Today marked a new beginning for millions around the world, including the citizens of the BVI. Even though President Obama is not of our government, his spirit and message will be felt here and as far away as Africa and Iceland. In his inauguration speech, he pledged that ‘On this day, we gather because we have chosen hope over fear, unity of purpose over conflict and discord. On this day, we come to proclaim an end to the petty grievances and false promises, the recriminations and worn out dogmas, that for far too long have strangled our politics.’

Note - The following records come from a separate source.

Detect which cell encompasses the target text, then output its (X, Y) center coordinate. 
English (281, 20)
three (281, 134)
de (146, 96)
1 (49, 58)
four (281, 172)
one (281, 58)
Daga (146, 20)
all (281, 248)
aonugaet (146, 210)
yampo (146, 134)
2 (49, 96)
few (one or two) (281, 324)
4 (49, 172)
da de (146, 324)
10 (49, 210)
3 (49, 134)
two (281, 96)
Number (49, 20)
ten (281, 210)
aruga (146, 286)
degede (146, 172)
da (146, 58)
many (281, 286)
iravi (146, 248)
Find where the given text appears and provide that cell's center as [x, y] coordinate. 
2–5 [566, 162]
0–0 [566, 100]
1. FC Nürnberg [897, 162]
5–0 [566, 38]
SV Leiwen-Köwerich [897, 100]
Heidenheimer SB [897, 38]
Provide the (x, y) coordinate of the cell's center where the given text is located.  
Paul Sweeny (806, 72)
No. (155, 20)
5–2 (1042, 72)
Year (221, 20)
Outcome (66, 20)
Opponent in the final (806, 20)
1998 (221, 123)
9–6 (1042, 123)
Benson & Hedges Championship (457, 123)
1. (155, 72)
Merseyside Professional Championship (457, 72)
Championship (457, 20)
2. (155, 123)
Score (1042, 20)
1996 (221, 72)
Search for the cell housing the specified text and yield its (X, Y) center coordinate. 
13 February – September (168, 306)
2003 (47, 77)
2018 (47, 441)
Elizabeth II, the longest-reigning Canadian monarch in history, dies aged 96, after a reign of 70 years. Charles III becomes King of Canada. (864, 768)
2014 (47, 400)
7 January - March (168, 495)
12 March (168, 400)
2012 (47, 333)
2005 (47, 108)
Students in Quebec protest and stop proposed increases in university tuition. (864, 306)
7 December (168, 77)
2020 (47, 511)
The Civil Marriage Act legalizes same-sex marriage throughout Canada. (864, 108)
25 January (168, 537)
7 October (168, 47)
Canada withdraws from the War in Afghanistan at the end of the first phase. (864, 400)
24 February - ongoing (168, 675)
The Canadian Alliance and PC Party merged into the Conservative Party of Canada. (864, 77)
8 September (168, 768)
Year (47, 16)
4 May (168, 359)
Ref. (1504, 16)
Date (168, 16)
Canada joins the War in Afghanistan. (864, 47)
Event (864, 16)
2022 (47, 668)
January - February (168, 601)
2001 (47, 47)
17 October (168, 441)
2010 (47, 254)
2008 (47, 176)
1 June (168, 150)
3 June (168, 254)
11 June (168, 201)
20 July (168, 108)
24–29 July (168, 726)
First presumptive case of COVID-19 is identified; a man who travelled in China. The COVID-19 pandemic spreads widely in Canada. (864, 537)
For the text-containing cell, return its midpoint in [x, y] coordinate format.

People around the world relate to Obama’s themes. A world made weary by war, recession, joblessness, and fear celebrated with him. At the United Nations complex overlooking the Danube River in Vienna, Austria, someone wrote ‘YES, WE CAN!’ in giant block letters in the snow.
An Irish village called Moneygall covered itself in red, white and blue bunting Tuesday in honor of Obama’s ancestry, a great-great-great grandfather named Fulmouth Kearney who emigrated to the United States in 1850.

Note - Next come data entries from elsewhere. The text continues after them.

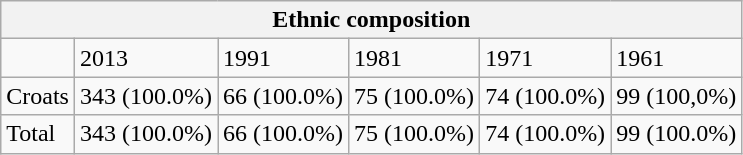
1981 [414, 58]
Ethnic composition [372, 20]
1991 [284, 58]
1971 [546, 58]
Total [38, 134]
99 (100,0%) [676, 96]
Croats [38, 96]
99 (100.0%) [676, 134]
1961 [676, 58]
2013 [146, 58]
Provide the [x, y] coordinate of the cell's center where the given text is located.  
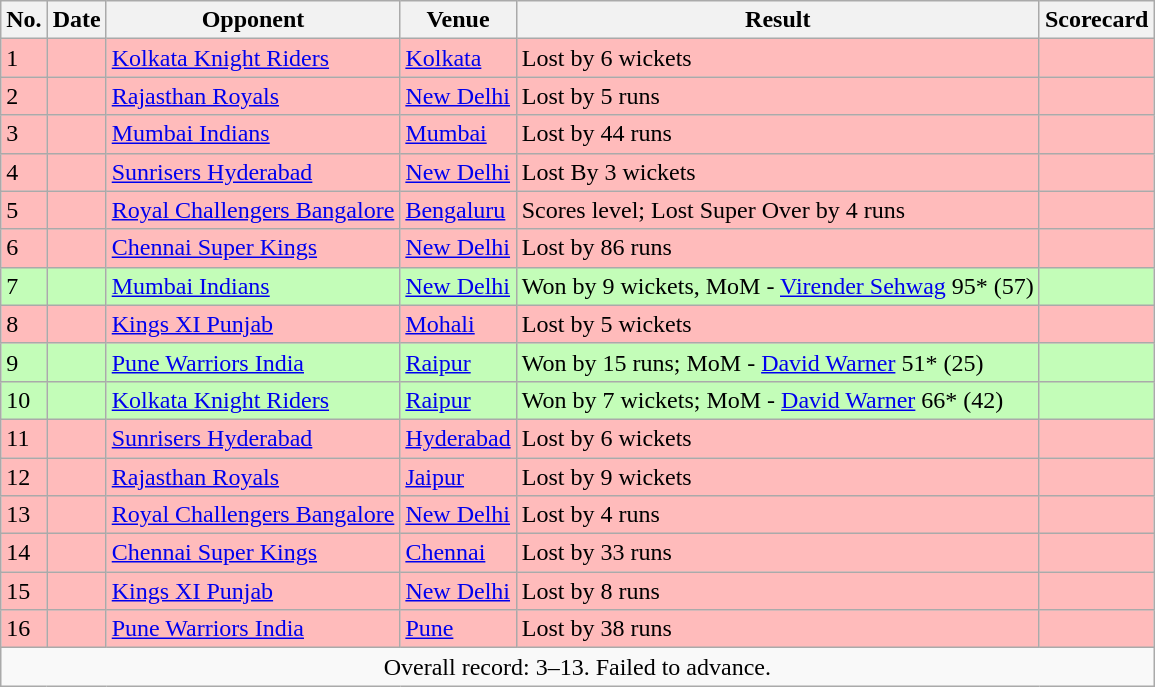
Lost by 9 wickets [778, 477]
Lost by 38 runs [778, 629]
6 [24, 248]
13 [24, 515]
1 [24, 58]
Won by 9 wickets, MoM - Virender Sehwag 95* (57) [778, 286]
8 [24, 324]
Lost by 5 wickets [778, 324]
5 [24, 210]
Lost by 33 runs [778, 553]
Won by 7 wickets; MoM - David Warner 66* (42) [778, 400]
12 [24, 477]
Result [778, 20]
Bengaluru [458, 210]
Won by 15 runs; MoM - David Warner 51* (25) [778, 362]
Jaipur [458, 477]
Kolkata [458, 58]
Scores level; Lost Super Over by 4 runs [778, 210]
No. [24, 20]
11 [24, 438]
9 [24, 362]
Date [76, 20]
Lost By 3 wickets [778, 172]
Overall record: 3–13. Failed to advance. [578, 667]
Hyderabad [458, 438]
2 [24, 96]
4 [24, 172]
Chennai [458, 553]
Scorecard [1096, 20]
16 [24, 629]
14 [24, 553]
Lost by 5 runs [778, 96]
Venue [458, 20]
Opponent [253, 20]
15 [24, 591]
Mumbai [458, 134]
Lost by 44 runs [778, 134]
3 [24, 134]
Mohali [458, 324]
7 [24, 286]
Lost by 8 runs [778, 591]
Lost by 86 runs [778, 248]
Lost by 4 runs [778, 515]
10 [24, 400]
Pune [458, 629]
For the text-containing cell, return its midpoint in [X, Y] coordinate format. 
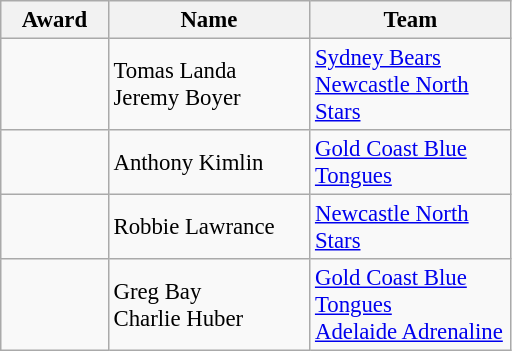
Award [54, 20]
Tomas Landa Jeremy Boyer [208, 85]
Anthony Kimlin [208, 162]
Gold Coast Blue Tongues [411, 162]
Sydney Bears Newcastle North Stars [411, 85]
Newcastle North Stars [411, 228]
Name [208, 20]
Team [411, 20]
Robbie Lawrance [208, 228]
Greg Bay Charlie Huber [208, 305]
Gold Coast Blue Tongues Adelaide Adrenaline [411, 305]
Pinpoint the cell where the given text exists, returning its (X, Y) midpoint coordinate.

In Kenya, birthplace of Pres. Obama’s father, feasts were prepared, beer with Obama’s name on it brewed, and movie screens erected so neighbors could join together for the moment.

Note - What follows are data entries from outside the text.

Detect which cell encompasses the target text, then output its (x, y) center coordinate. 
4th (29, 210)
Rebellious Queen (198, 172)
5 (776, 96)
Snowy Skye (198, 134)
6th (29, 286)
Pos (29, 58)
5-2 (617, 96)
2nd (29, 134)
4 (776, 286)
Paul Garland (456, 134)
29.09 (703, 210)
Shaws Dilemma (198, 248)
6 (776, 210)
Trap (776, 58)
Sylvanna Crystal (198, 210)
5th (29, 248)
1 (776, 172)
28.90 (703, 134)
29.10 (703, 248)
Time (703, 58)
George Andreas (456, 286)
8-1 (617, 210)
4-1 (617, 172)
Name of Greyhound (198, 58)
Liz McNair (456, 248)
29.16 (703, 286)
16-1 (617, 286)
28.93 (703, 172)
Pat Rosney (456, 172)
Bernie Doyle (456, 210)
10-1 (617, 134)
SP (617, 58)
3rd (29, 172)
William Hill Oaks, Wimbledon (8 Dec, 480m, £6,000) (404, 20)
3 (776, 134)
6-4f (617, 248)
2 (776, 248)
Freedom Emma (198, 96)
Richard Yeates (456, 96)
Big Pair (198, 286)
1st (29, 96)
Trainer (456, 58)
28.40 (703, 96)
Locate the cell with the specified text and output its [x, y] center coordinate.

‘Obama fever is all over the whole world, ‘ said Cyndee Peters, an Afridan-American singer who grew up in North Carolina and New York, and now lives in Sweden. ‘I was congratulated by I don’t know how many Swedes after the election. I think what he stands for needs to be celebrated. ‘No one is doing their favorite songs or greatest hits. We’re doing songs about hope.’
He has been praised for a trait unusual in politicians – an unwavering message: a heartfelt call to service, to help each other. He said today, ‘At this moment – a moment that will define a generation – it is precisely this spirit (of service) that must inhabit us all.’ So we wish him well, and hope the countries of the world will work together to realize his visions of honesty, tolerance, and the brotherhood of all peoples.